### What needs to be done:
Count up the lines of the data below that contain the string "König", then give only the total.

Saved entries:
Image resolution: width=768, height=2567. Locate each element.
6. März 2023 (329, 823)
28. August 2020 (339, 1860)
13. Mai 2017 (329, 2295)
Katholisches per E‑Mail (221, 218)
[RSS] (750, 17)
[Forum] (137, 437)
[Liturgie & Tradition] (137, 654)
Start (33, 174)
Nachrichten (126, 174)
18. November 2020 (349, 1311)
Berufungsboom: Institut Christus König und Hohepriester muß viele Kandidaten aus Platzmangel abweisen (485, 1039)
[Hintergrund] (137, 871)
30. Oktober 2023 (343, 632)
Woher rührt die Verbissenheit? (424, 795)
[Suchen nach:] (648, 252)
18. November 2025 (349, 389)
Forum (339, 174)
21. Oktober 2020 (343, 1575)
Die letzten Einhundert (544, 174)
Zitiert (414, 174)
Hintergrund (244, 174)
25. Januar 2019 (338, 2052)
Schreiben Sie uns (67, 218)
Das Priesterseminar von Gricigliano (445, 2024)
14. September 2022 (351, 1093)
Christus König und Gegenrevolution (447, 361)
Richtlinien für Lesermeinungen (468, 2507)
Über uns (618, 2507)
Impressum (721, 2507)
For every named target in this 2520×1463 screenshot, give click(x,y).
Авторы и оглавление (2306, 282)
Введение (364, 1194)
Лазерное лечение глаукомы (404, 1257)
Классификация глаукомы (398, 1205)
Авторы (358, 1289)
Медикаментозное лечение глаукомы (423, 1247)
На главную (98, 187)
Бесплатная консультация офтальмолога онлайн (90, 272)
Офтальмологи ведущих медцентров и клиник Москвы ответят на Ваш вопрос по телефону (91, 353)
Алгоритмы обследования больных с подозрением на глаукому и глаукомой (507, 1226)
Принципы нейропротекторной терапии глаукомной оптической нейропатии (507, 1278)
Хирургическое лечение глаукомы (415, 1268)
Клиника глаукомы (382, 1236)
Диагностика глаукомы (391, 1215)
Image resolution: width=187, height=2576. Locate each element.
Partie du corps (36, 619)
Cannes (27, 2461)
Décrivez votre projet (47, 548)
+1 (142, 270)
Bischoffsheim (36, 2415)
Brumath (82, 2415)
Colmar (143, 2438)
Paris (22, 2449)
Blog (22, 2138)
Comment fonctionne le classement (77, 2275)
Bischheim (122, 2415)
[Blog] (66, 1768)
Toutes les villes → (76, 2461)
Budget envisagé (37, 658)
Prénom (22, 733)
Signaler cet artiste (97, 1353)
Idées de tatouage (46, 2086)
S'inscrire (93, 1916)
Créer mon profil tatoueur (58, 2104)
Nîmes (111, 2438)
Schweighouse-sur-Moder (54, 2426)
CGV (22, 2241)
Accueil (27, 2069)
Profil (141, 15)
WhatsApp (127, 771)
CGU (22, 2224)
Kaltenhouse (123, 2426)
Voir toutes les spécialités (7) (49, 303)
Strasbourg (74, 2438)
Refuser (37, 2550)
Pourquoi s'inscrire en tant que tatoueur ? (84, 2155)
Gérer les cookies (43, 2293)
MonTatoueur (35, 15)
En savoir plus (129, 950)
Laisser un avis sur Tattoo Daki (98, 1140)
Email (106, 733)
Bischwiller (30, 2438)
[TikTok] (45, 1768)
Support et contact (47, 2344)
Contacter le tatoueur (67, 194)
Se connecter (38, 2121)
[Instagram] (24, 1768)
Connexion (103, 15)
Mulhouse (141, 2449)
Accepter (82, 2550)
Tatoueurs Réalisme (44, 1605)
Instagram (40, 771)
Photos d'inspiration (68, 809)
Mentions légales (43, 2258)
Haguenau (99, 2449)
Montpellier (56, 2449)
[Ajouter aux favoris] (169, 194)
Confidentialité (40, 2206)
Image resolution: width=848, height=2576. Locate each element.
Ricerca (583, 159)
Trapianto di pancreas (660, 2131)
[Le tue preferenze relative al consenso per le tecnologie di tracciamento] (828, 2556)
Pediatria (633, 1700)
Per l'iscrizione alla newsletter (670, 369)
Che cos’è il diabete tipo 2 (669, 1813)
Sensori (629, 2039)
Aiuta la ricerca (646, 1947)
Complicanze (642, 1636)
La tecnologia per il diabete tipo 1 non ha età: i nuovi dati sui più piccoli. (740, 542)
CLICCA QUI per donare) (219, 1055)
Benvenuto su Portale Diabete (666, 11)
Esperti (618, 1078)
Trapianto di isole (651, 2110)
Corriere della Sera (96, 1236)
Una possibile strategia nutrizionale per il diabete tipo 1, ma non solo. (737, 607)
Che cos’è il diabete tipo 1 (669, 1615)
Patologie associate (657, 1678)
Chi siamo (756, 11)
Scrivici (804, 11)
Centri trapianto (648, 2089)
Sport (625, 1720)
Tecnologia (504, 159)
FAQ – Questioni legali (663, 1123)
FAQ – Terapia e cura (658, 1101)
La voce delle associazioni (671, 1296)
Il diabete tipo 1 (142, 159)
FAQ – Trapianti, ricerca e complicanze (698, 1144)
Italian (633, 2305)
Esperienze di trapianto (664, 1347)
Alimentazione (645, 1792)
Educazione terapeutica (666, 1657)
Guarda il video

### Response:
2